Islamists kill more than 120 in multiple Paris attacks

Gunmen killed more than 120 people in a wave of attacks across Paris on Friday (13 November), shouting “Allahu Akbar” as they massacred scores of diners and concert-goers and launched suicide attacks outside the national stadium.

Police with protective shields walk in line near the Bataclan concert hall following the attacks. [Reuters]

Euractiv.com with AFP 14-11-2015 08:51 5 min. read Content type: Euractiv is part of the Trust Project

Gunmen killed more than 120 people in a wave of attacks across Paris on Friday (13 November), shouting "Allahu Akbar" as they massacred scores of diners and concert-goers and launched suicide attacks outside the national stadium.

Four black-clad gunmen wearing suicide vests and wielding AK-47s stormed into the Bataclan venue in eastern Paris and fired calmly and methodically at hundreds of screaming alternative music fans, attending a gig by America's Eagles of Death Metal.

At least 120 people were killed and 200 injured across six locations around the French capital, which is still reeling from jihadist attacks in January.

Investigators said at least eight attackers were dead by the end of the violence - the bloodiest in Europe since the Madrid train bombings in 2004 - with seven of them having blown themselves up.

Witnesses said the attackers at the Bataclan shouted "Allahu akbar" ("God is greatest") and blamed France's military intervention in Syria as they sprayed bullets into the crowd watching US rock band Eagles of Death Metal and took dozens hostage.

Three of the militants blew up their explosive vests as police stormed the venue, which lies just 200 metres from the former offices of Charlie Hebdo magazine that was targeted in January.

The fourth was hit by police fire and blew up as he fell.

"There was blood everywhere, corpses everywhere.

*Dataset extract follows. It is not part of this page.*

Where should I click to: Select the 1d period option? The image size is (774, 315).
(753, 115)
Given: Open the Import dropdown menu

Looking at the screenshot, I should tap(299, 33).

We heard screaming. Everyone was trying to flee," said Pierre Janaszak, a radio presenter who attended the concert and hid with several others at the venue.

Several nearby restaurants were also targeted, with reports of militants opening fire on Cambodian and Japanese restaurants, leaving many dead in a busy nightlife district.

In the north of the city, three more suicide bombers blew themselves up outside the Stade de France national stadium where France were playing Germany in an international football match, security sources said.

President Francois Hollande was attending the match and had to be hastily evacuated.

An eighth attacker blew himself up in Boulevard Voltaire near the concert venue, as the streets of the capital were filled with the sound of police sirens and convoys of ambulances shipping the injured to hospital.

Hollande cancels his G20 trip to Turkey

"Terrorist attacks of an unprecedented level are under way across the Paris region," Hollande said in an emotional televised message. "It's a horror."

He declared a state of emergency across the entire country and cancelled his trip to this weekend's G20 summit in Turkey.

The most bloody of the attacks was at the Bataclan, where police said around 100 people were killed.

"We heard so many gunshots and the terrorists were very calm, very determined," Julien Pearce, a reporter for France's Europe 1 radio, told CNN while the hostage crisis was still underway.

Other witnesses told French media how the attackers forced people to lie on the floor and then sprayed them with bullets, shooting at anyone who tried to flee.

Pearce said friends were still inside as he spoke.

"They are hiding in some kind of room in the dark and they text(ed) me, and they are very afraid, of course, and they are waiting for the police to intervene, but it's been over two hours now and this is terrible."

Hundreds of police had gathered outside and armed officers eventually stormed the venue at around 2335 GMT, accompanied by a series of explosions.

Police decided to launch the assault "very quickly because they were killing everyone," said a source close to the investigation.

'Attack on all humanity'

An extra 1,500 soldiers were mobilised to reinforce police in Paris, Hollande's office said, while mayor Anne Hidalgo urged residents to stay at home.

US President Barack Obama led a chorus of global condemnation, saying it was "an attack on all of humanity", and New York lit the World Trade Centre in the red, white and blue of the French flag.

German Chancellor Angela Merkel and European Commission chief Jean-Claude Juncker said they were "deeply shocked" by the attacks.

France has been on high alert since the attacks in January against Charlie Hebdo and a Jewish supermarket that left 17 dead.

Security had begun to be stepped up ahead of key UN climate talks to be held just outside the French capital from November 30, with border checks restored from Friday.

More than 500 French fighters are thought to be with Islamic State in Syria and Iraq, according to official figures, while 250 have returned and some 750 expressed a desire to go.

France has joined US-led air strikes on IS targets in Iraq for over a year and in September began bombing the jihadists in Syria.

French media reacted with horror but determination to the scenes of devastation in several locations in Paris.

"War in central Paris," splashed centre-right daily Le Figaro, with Le Parisien taking up a similar theme: "This time it's war."